Était-il possible de faire autrement ? Pour la Commission nationale de l’informatique et des libertés (Cnil), sans aucun doute. Dans sa délibération, elle évoque un « composant électronique sécurisé dans la carte nationale d’identité » qui « serait de nature à faciliter la lutte contre la fraude documentaire, tout en présentant moins de risques de détournement et d’atteintes au droit au respect de la vie privée »
Elle ajoute que cette solution, qui n’a pas été censurée par le Conseil constitutionnel quand un précédent texte du même acabit a été présenté sous une autre majorité, « permettrait de conserver les données biométriques sur un support individuel exclusivement détenu par la personne concernée, qui conserverait donc la maîtrise de ses données, réduisant les risques d’une utilisation à son insu ».
Suis-je déjà fiché ?
En pratique, oui. Il existe déjà deux fichiers, l’un pour le passeport, l’autre pour la carte nationale d’identité. La nouvelle base de données n’est que le prolongement de ce qui existait déjà. À moins de n’avoir jamais possédé ces titres (ils ne sont pas obligatoires), vous figurez déjà certainement dans ces fichiers. Seuls les enfants en bas âge peuvent y échapper, si aucune demande de titre d’identité n’a été faite.
Quel calendrier ?
Le système TES existe déjà pour le passeport et, pour les demandes de passeport, le dispositif n’est pas modifié par le décret ; TES est donc prêt à servir. Quant aux demandes de cartes, la Cnil nous précise que le nouveau dispositif entrera progressivement en vigueur, selon les arrêtés mentionnés dans le décret ; les empreintes seront prises à partir des dates de ces arrêtés ; le tout doit être finalisé avant le 31 décembre 2018.
Le 17 février, un arrêté daté du 9 février a été publié au Journal officiel précisant les dates de mise en application du fichier TES, département par département. Concernant la France métropolitaine, le passage au « traitement de données à caractère personnel relatif aux passeports et aux cartes nationales d’identité » s’étale du 21 février au 28 mars 2017.

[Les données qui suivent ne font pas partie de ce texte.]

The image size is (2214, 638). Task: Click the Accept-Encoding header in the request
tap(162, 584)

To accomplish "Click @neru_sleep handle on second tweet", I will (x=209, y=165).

Concernant les collectivités d’outre-mer, la Nouvelle-Calédonie et les demandes de cartes nationales d’identité présentées à l’étranger, les arrêtés pris conjointement par le ministre de l’intérieur et du ministre chargé de l’outre-mer d’une part et par le ministre de l’intérieur et du ministre des affaires étrangères d’autre part indiquent que le déploiement s’effectue du 16 au 30 mars.
Quant aux Français et Françaises vivant à l’étranger, un arrêté pris le 8 septembre et publié le 13 indique les dispositions concernant TES « s’appliquent aux demandes de cartes nationales d’identité présentées dans les postes diplomatiques et consulaires français à compter du 15 septembre 2017 ».
Pourquoi c’est dangereux ?
« Ce que la technique a fait, la technique peut le défaire » prévenait l’ex-sénateur PS Gaëtan Gorce, commissaire de la CNIL, dans une interview à Libération. L’exécutif a pris des dispositions pour éviter certaines dérives (croisements ou remontées de données), en particulier avec le concours d’agences spécialisées, et assurer un bon niveau de sécurité, ce que la Cnil reconnaît dans sa délibération. Mais demain ?
Maintenant que la base existe il pourrait bien y avoir un jour la tentation de l’utiliser pour faire de la reconnaissance automatisée des visages avec des caméras de surveillance (la vidéosurveillance étant d’ailleurs une tendance qui alarme la Cnil). Un futur gouvernement, bien moins scrupuleux sur les questions de libertés publiques, pourrait vouloir l’employer autrement. Après tout, ne sommes-nous pas en guerre contre le terrorisme ?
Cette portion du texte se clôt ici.